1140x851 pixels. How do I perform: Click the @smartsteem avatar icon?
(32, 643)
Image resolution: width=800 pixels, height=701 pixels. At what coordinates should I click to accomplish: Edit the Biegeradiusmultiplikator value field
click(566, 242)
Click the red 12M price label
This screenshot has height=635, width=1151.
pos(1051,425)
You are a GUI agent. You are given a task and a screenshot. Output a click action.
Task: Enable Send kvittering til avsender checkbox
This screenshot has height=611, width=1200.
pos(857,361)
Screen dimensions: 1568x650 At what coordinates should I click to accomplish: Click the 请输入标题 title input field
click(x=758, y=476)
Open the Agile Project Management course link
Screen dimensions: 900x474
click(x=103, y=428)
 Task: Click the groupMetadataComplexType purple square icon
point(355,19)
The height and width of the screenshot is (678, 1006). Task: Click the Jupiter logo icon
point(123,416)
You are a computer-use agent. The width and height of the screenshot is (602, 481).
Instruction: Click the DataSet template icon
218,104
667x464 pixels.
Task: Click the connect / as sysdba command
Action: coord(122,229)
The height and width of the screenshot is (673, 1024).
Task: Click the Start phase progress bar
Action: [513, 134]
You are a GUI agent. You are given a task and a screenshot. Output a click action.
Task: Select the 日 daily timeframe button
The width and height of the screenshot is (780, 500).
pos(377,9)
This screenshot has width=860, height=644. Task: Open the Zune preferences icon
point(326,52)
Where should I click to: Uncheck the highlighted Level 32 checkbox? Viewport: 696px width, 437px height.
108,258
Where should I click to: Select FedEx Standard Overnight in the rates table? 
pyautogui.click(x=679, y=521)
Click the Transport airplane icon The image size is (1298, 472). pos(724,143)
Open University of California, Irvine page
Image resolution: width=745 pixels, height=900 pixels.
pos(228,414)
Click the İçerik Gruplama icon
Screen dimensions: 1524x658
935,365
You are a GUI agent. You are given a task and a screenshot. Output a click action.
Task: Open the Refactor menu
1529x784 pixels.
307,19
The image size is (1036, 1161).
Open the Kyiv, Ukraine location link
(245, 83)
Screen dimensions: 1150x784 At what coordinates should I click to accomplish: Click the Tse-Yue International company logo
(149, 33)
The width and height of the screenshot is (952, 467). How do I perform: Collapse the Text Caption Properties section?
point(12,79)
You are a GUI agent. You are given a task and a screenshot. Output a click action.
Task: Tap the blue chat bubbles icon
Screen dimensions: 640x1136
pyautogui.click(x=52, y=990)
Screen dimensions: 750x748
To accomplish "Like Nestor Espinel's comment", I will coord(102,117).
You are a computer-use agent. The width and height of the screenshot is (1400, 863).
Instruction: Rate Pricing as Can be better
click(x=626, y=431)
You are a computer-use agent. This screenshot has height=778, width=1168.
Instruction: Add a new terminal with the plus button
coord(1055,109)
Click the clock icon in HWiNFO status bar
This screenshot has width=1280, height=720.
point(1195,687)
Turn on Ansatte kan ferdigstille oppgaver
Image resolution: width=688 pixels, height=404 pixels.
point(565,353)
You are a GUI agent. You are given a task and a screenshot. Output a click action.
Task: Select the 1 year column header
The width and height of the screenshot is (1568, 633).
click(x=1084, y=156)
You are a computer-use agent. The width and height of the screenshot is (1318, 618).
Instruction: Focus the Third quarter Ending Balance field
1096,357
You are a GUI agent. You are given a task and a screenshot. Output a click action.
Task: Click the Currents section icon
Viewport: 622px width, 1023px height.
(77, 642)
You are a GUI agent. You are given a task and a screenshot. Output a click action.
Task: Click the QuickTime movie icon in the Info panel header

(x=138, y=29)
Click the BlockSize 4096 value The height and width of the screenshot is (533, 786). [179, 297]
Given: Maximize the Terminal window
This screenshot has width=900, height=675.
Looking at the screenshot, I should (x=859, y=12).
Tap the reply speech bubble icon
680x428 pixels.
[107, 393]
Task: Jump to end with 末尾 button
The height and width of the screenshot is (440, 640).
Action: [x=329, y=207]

[Exercise details] Copy every line above that holds the word "computer".

[Result for this exercise]
You are a computer-use agent. The width and height of the screenshot is (602, 481).
You are a computer-use agent. The width and height of the screenshot is (1400, 863).
You are a computer-use agent. This screenshot has height=778, width=1168.
You are a computer-use agent. The width and height of the screenshot is (1318, 618).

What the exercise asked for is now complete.